1). more than 20 1-ratings (You cannot see these 20-25 negative ratings as there are were no text reviews written with it.) 2). mass complaints sent to Google that day. 3). And my app rating came down from 5 to 4, thats a huge setback on the competitive end. (Lost the app's repo which took an year to build) 4). Few false reviews which have been cross-upvoted so all new users sees them on top. And my reply down-voted by the same group that it was removed completely by Chrome.
And there has never been such thing as Inspectlet in the app, and also the person who commented this is not communicating with me, so I would let this one go. And thus no need for that statement. Will make the app opensource, so this will never be an issue in the future, "hopefully".
I had downloaded the crx file before you removed Inspectlet. Yes. There was such a thing as Inspectlet in the app, and it was used specifically to record user keystrokes.
Looks like you forgot to delete the HTML comment tag, "<!-- Begin Inspectlet Embed Code -->", from the bottom of popup.html. You may want to do it asap before he "lies" about that too ;)
> Will make the app opensource, so this will never be an issue in the future, "hopefully".
You already made it open-source (https://github.com/Epinx/Sticky-Notes), but then uploaded a separate malicious version to the chrome web store. Open-sourcing it would only give users the impression that it's safe, while giving you a chance to twist and slither away like you just did.

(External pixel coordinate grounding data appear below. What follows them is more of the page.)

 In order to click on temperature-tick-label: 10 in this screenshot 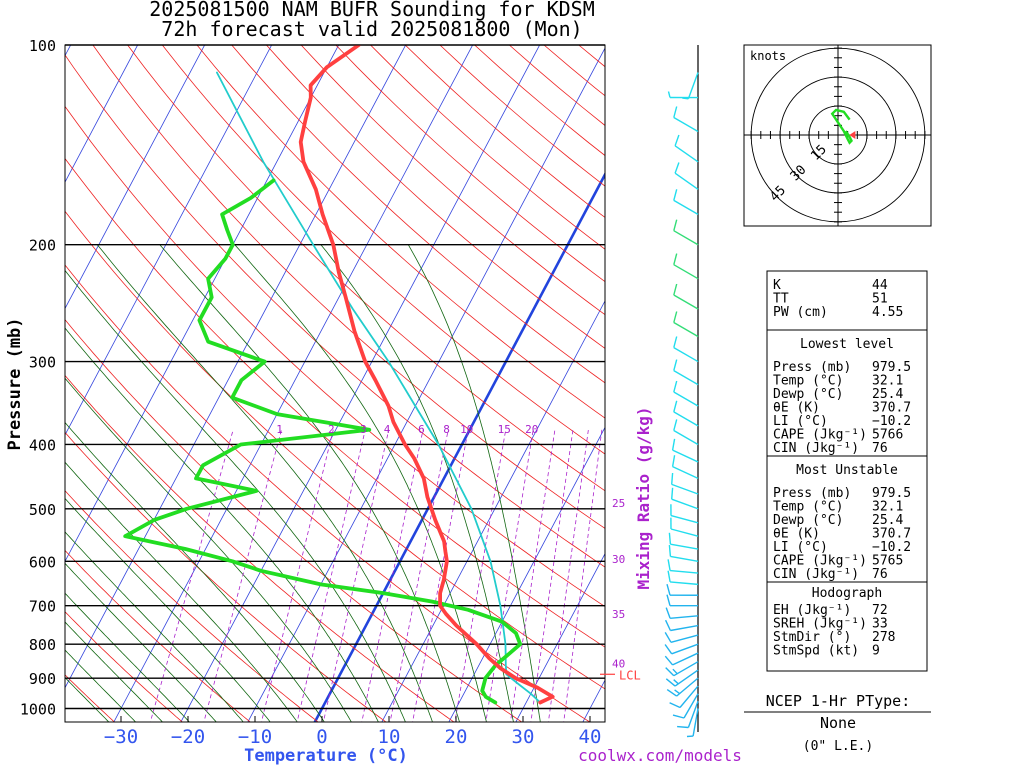, I will do `click(390, 737)`. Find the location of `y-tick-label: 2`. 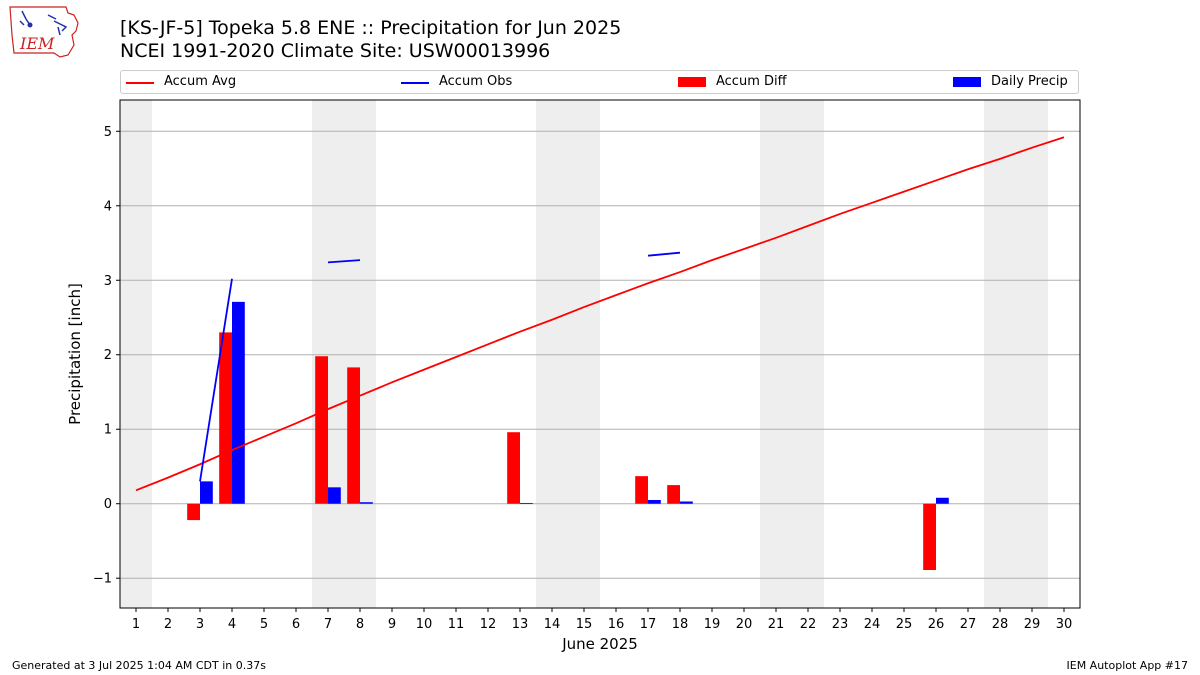

y-tick-label: 2 is located at coordinates (108, 356).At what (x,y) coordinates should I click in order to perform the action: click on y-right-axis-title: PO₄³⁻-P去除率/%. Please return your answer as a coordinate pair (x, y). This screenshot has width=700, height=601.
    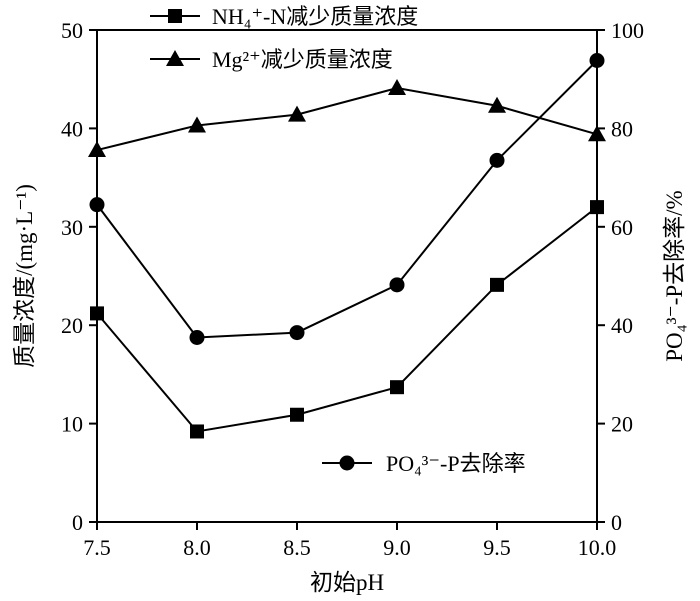
    Looking at the image, I should click on (674, 276).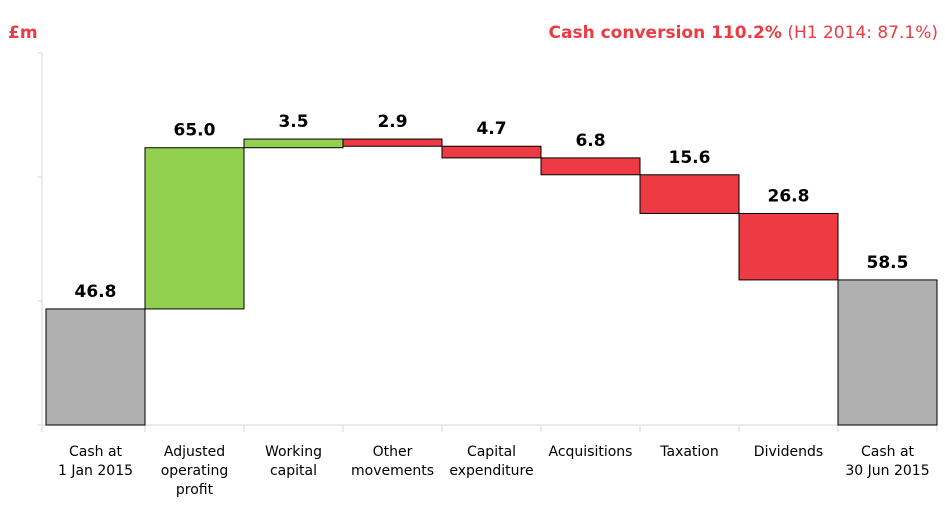 Image resolution: width=945 pixels, height=509 pixels. What do you see at coordinates (491, 129) in the screenshot?
I see `value-label: 4.7` at bounding box center [491, 129].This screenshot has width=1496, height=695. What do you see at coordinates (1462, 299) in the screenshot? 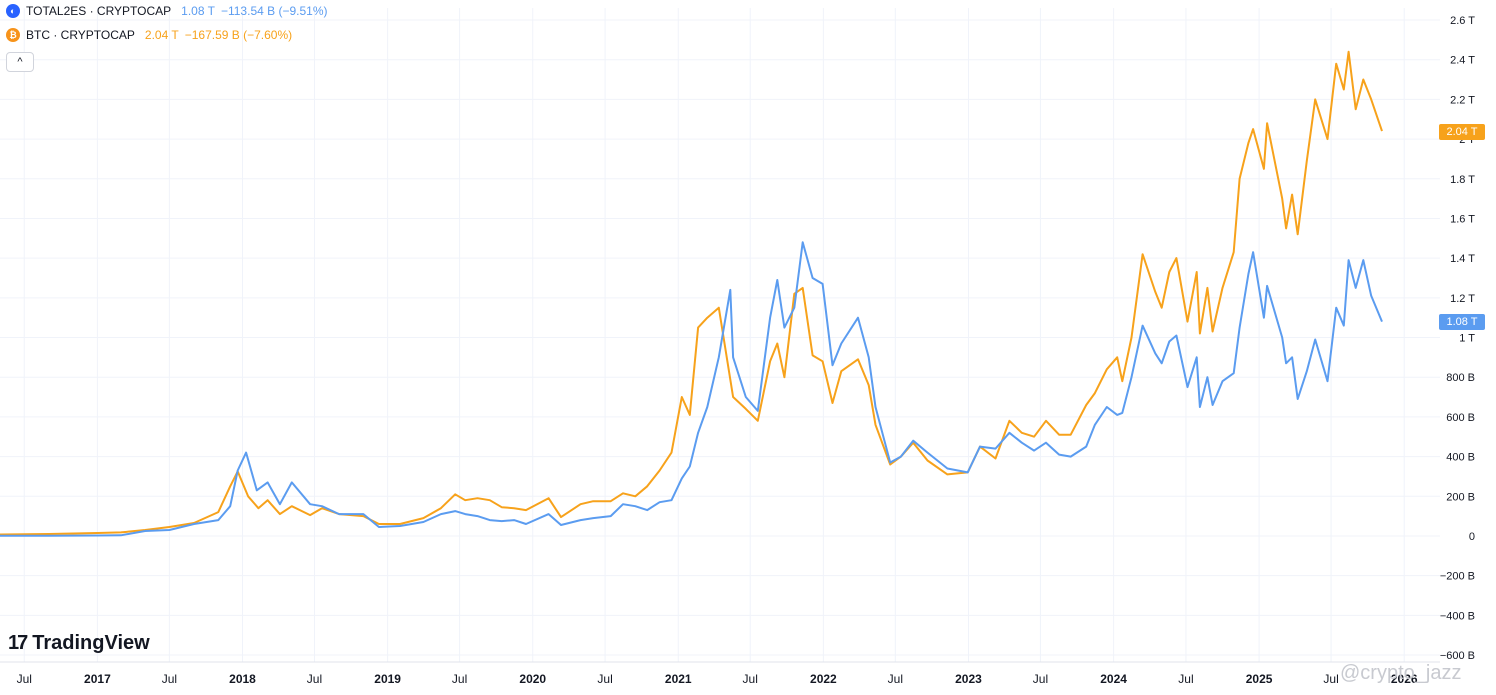
I see `y-tick-label: 1.2 T` at bounding box center [1462, 299].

Why would you use a service like this in your extension? Sounds like a dumb idea to me! They are privacy intrusive and say that proudly on their main page, so you were not tricked into using a malicious tracking service, you diligently chose it - the bad reviews are justified.
The popup's textarea className had a hyphen, which caused inspectlet to include this in the data to upstream. This was done deliberately; if you were watching user's on your end, you would have noticed and corrected this. Instead, you allowed this to go on for months.